OBJECTIVE 1 >> Transcribe the passage of the article on Flash sites and search engines between "Cox acknowledged reports" and "for this report.)", inclusive.
OBJECTIVE 2 >> Extend the article on Flash sites and search engines with the next few sentences, beginning after its final sentence.

SOURCE PASSAGE >>
* * * * * * * * *

SAN FRANCISCO--What if you built a Web site in Flash and no one could find it?

That's the anxiety that packed more than 100 Flash authors into a meeting room on Wednesday at San Francisco's Herbst Theater during the Flashforward2005 conference, which runs through Friday. The main question on everyone's mind: whether Google indexes pages written in Macromedia's Flash animation format as well as it does "static" Web pages, such as those written in HTML, SHTML, ASP or PHP.

"Flash is a self-contained unit," said workshop leader Gregory Cox, owner of the Leyline Web site promotion consultancy in Ventura, Calif. "The way search engine spiders work, they collect text--what I call 'Google food.' With Flash, there's nothing for search engines to sink their teeth into."

Cox acknowledged reports in the search optimization industry that Google was, in fact, capable of combing through Flash movies for keywords. (Google, which typically keeps mum on its indexing techniques, was not immediately available to comment for this report.)

But that doesn't put Flash sites on equal footing with their static page competitors, Cox cautioned.

* * * * * * * * *

INFORMATION SHOWN >>
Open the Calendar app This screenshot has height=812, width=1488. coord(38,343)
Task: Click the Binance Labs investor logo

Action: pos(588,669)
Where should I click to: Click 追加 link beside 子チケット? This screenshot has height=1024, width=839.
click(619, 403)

* * * * * * * * *

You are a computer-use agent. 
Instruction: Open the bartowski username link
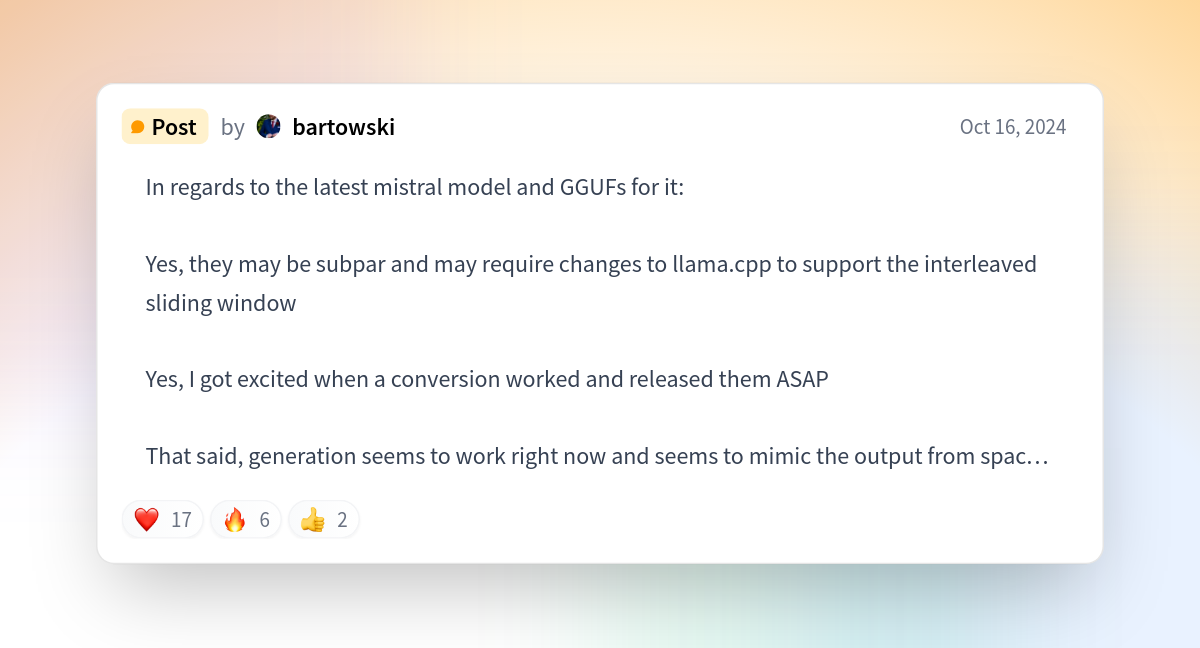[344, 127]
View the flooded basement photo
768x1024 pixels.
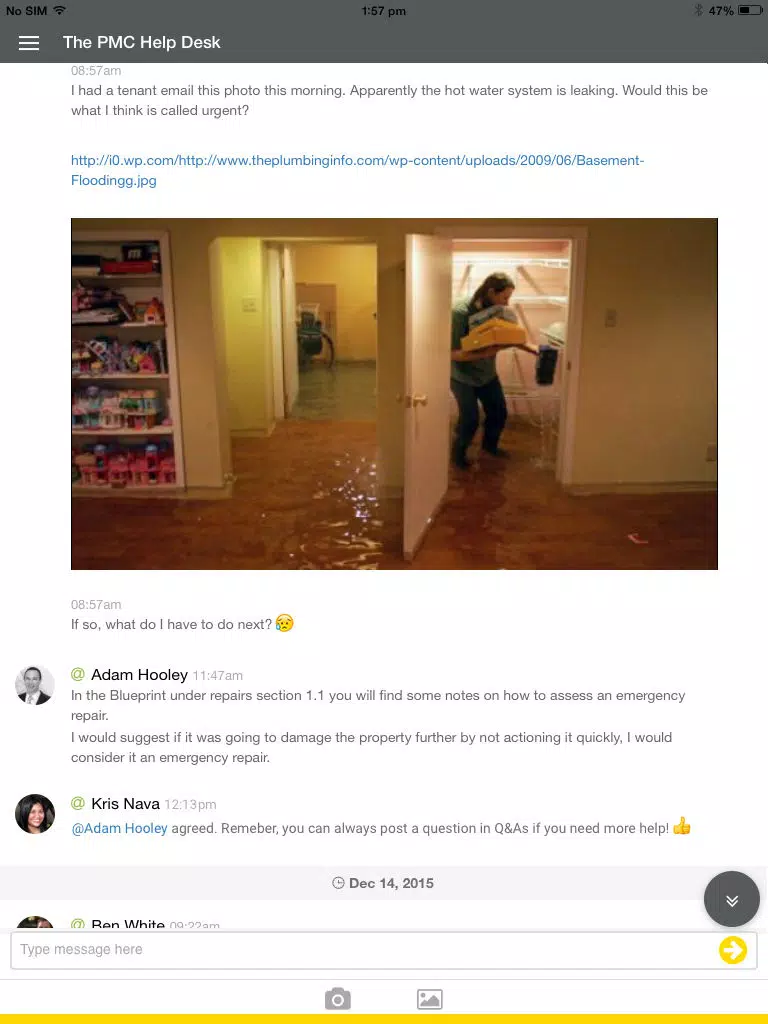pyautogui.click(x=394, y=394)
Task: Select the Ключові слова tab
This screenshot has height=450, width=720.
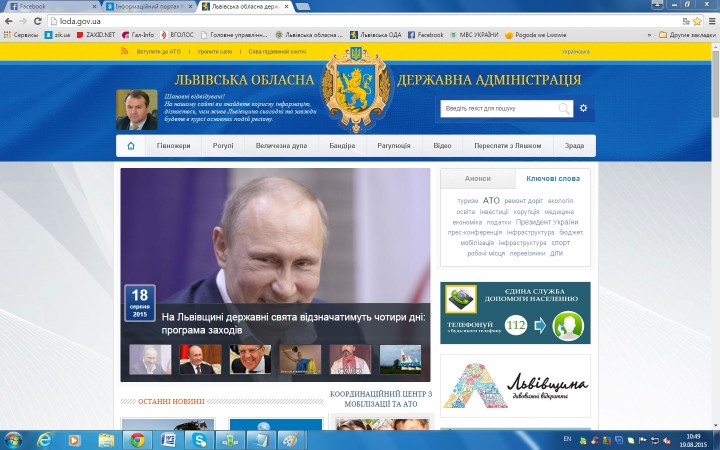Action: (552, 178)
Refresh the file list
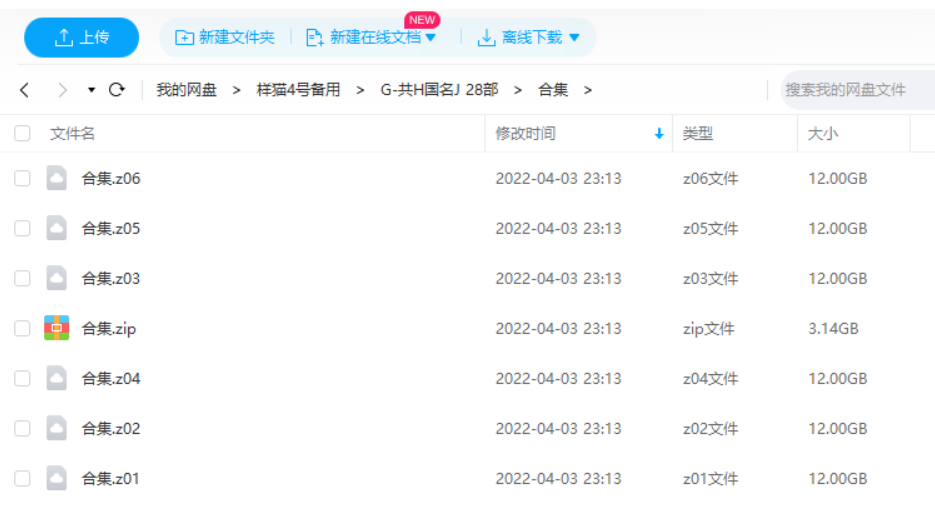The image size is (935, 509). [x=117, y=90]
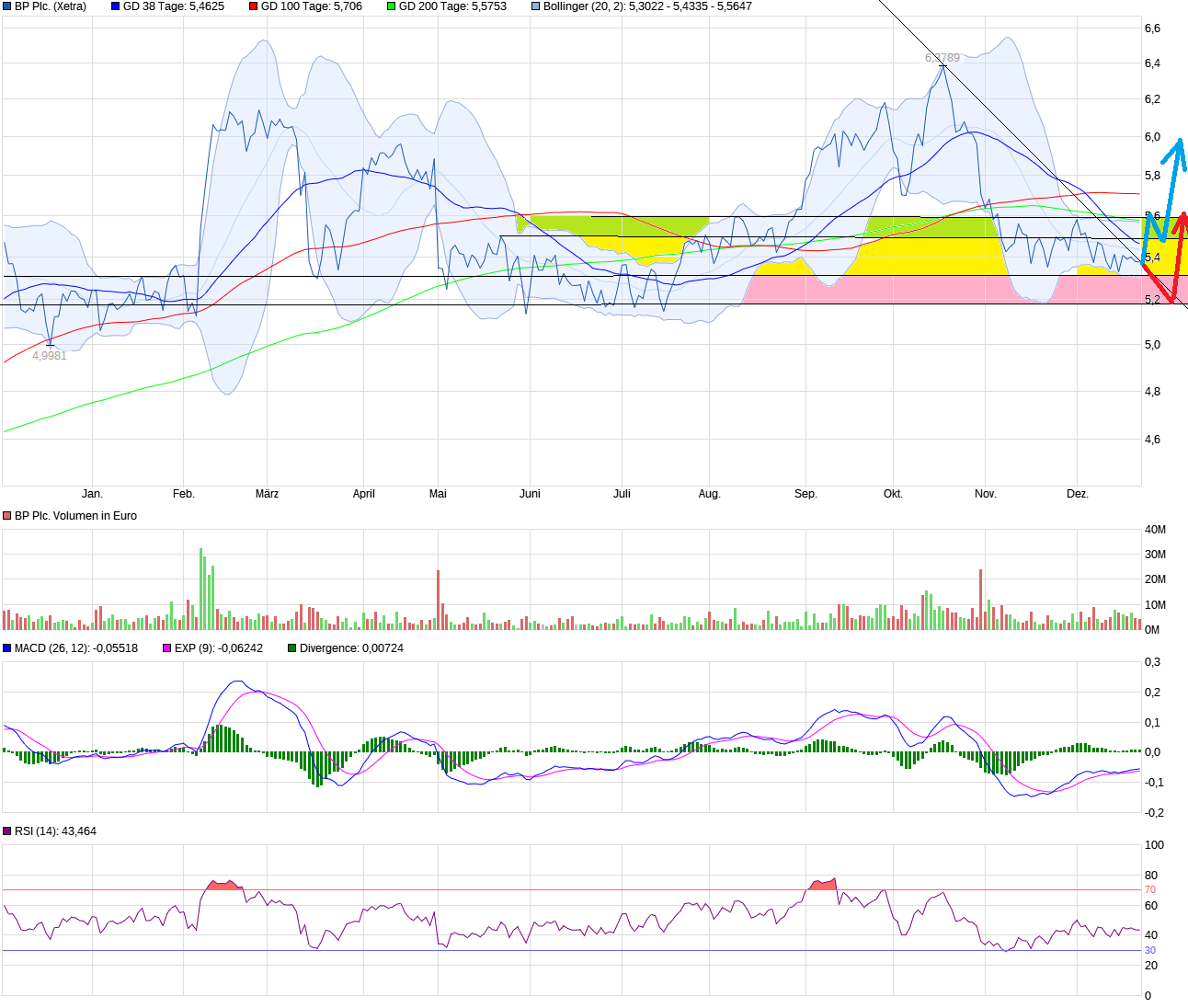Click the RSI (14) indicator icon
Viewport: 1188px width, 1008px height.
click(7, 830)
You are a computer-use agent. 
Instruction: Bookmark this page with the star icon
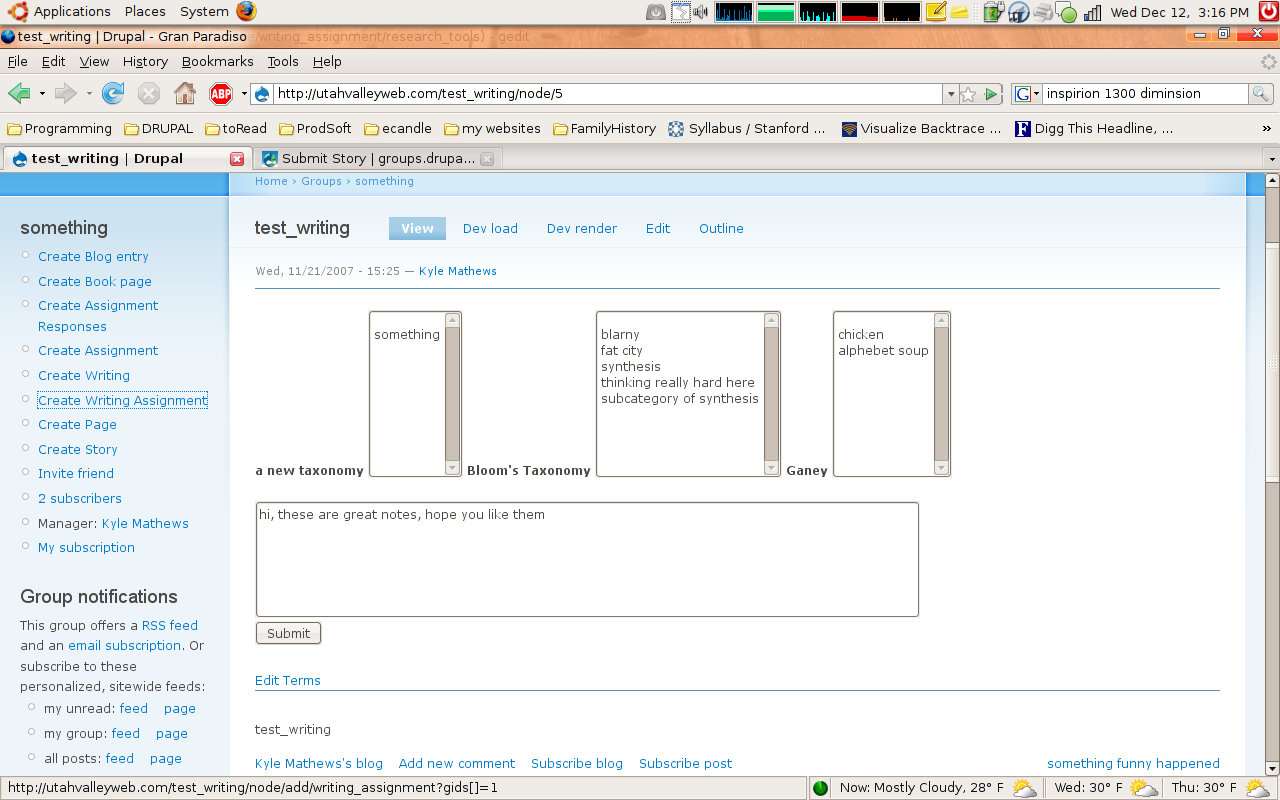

* * * * * * * * *

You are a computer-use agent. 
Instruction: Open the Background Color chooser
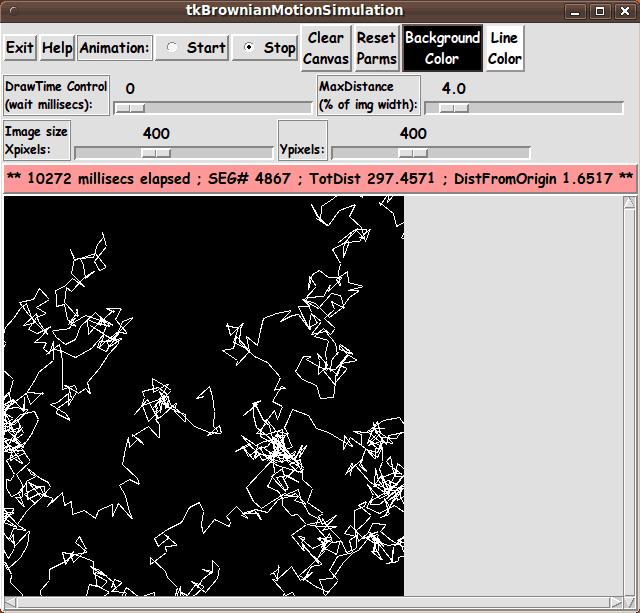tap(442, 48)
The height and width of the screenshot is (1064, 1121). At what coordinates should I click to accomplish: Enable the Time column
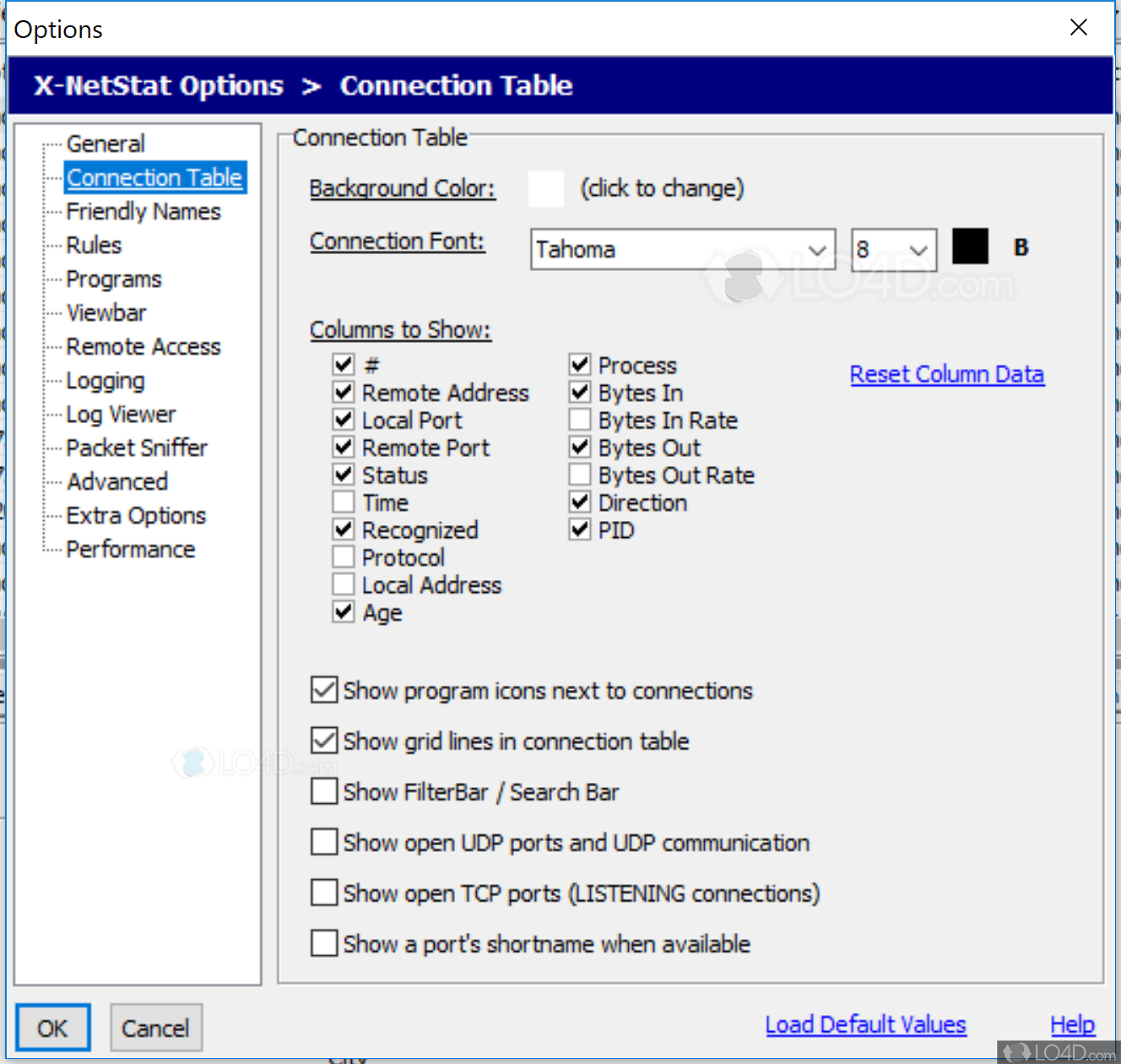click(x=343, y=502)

* * * * * * * * *

RESPONSE 1 >>
Cox acknowledged reports in the search optimization industry that Google was, in fact, capable of combing through Flash movies for keywords. (Google, which typically keeps mum on its indexing techniques, was not immediately available to comment for this report.)

RESPONSE 2 >>
The chief hazard is a site written entirely in Flash. Cox said Google will treat that site as a single file. As a result, the site will lose out in important Google indexing metrics, like the ratio certain keywords make up within a page. On a 100 percent Flash site, Google will calculate that ratio based on the total word count of the site.

Moreover, when Google and other search engines fail to index separate pages within a site, merchants and other Web site operators lose out on opportunities to land specific pages high in the search results for specific queries.

"The more pages you have, the easier it is to promote your products," Cox said.

Cox suggested two strategies for making Flash sites more receptive to Google indexing. One is to offer the site in both Flash and static versions, an already common practice.

His second suggestion was to embed Flash files within multiple static pages.

Workshop attendees chimed in with suggestions of their own. One participant noted that Flash had a feature for exporting text into a Web site's metadata--invisible information describing the page to search engines--for easier indexing.

Another participant volunteered with an assessment of this approach.

"It doesn't really work at all," he said.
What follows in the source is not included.